Sekelompok setidaknya delapan tentara dari Batalyon Serangan Terpisah ke-225 dan Batalyon Marinir ke-223 bertahan selama 70 hari pengepungan meskipun mengalami luka-luka dan serangan Rusia terus-menerus, kata yang ke 225 di postingan facebooknya.

Menurut Pravda Ukrainapara prajurit terjebak di sepanjang Terusan Siverskyi Donets-Donbas di garis depan Chasiv Yar, di Ukraina timur.

Majalah Forbes menempatkan mereka di hutan di sebelah barat laut kota.

Sementara batalion tersebut mencoba membersihkan jalan menuju para prajurit yang terjebak, mereka “melakukan pertahanan perimeter, menangkis serangan penjajah sepanjang waktu,” tulis batalion tersebut, berdasarkan terjemahan Ukrainska Pravda.

“Satu-satunya cara untuk memasok mereka adalah melalui pesawat tanpa awak, yang kami gunakan untuk mengirimkan amunisi, makanan, dan air,” tambahnya.

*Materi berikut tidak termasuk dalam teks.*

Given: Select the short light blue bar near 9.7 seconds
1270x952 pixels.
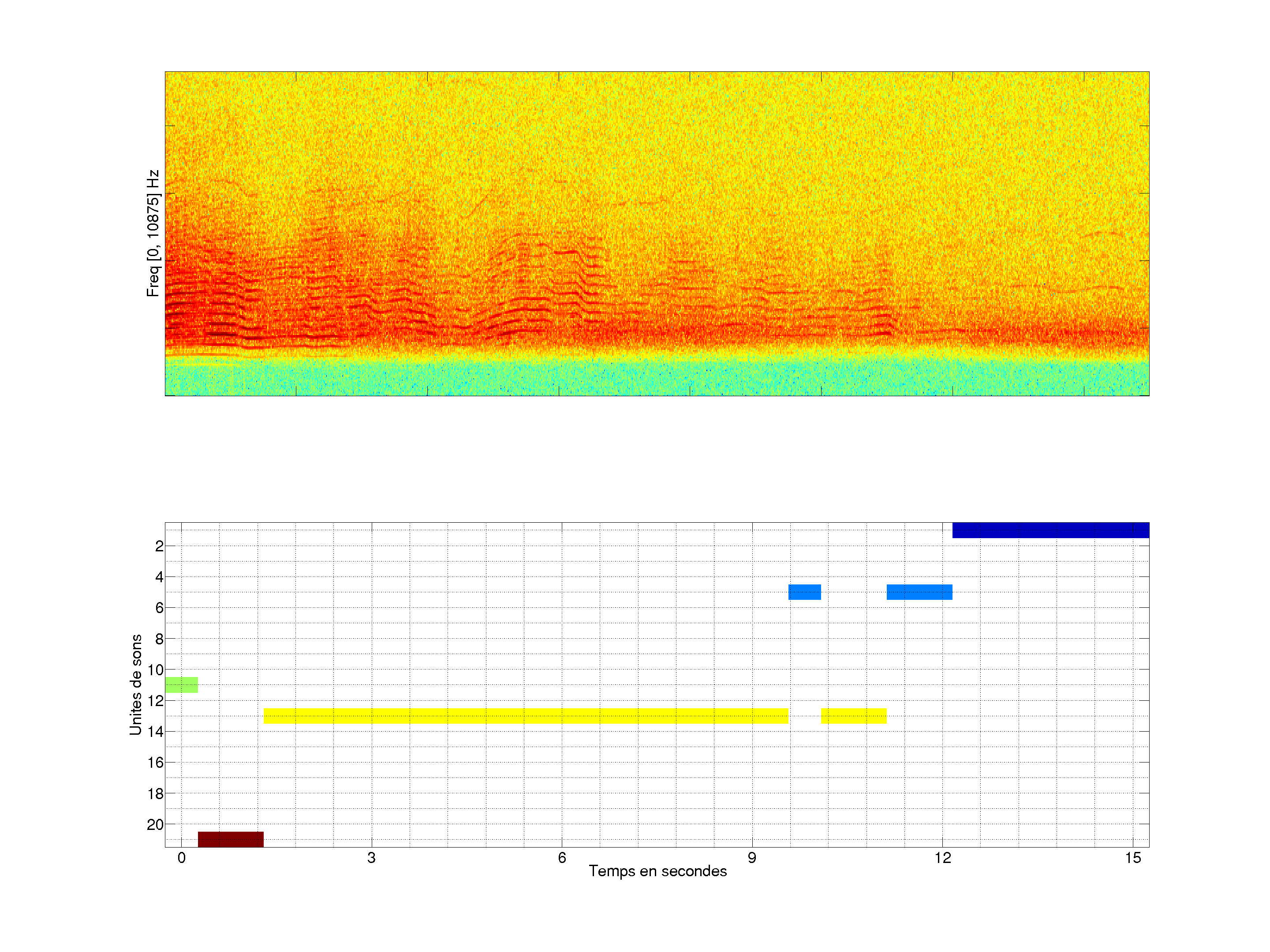Looking at the screenshot, I should click(804, 591).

Batalyon tersebut tidak mengatakan kapan peristiwa itu terjadi, dan Business Insider tidak dapat memverifikasi laporan batalion tersebut secara independen.

Menurut batalion tersebut, posisi prajurit tersebut masih di bawah kendali Ukraina, dan mereka kini telah dirotasi keluar.

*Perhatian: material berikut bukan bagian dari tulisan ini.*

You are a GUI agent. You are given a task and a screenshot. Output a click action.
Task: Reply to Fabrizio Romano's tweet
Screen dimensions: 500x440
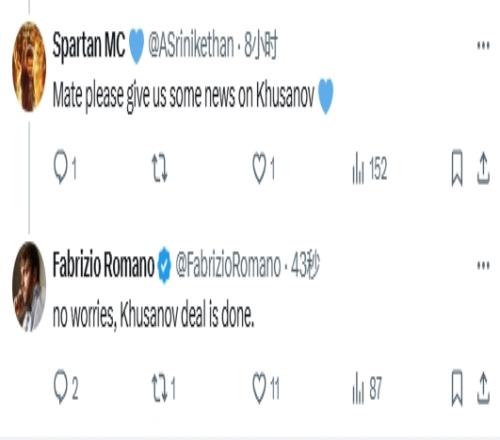[66, 387]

Chasiv Yar telah menjadi titik fokus serangan Rusia yang intens sepanjang musim semi.

Kota itu sendiri masih berada di tangan Ukraina, tapi Institut Studi Perang mencatat beberapa serangan Rusia di wilayah tersebut dalam beberapa hari terakhir.

Episode terbaru ini kembali menyoroti peran penting drone dalam perang di Ukraina.

Serangan pesawat tanpa awak (drone) yang semakin marak di darat dan di laut, serta semakin maraknya fenomena Pertarungan udara dengan pesawat nirawaktelah mendominasi berita utama.

Namun drone juga digunakan untuk misi pasokan, pengintaian, dan, dalam beberapa kasus, bahkan membantu tentara Rusia menyerah ke Ukraina.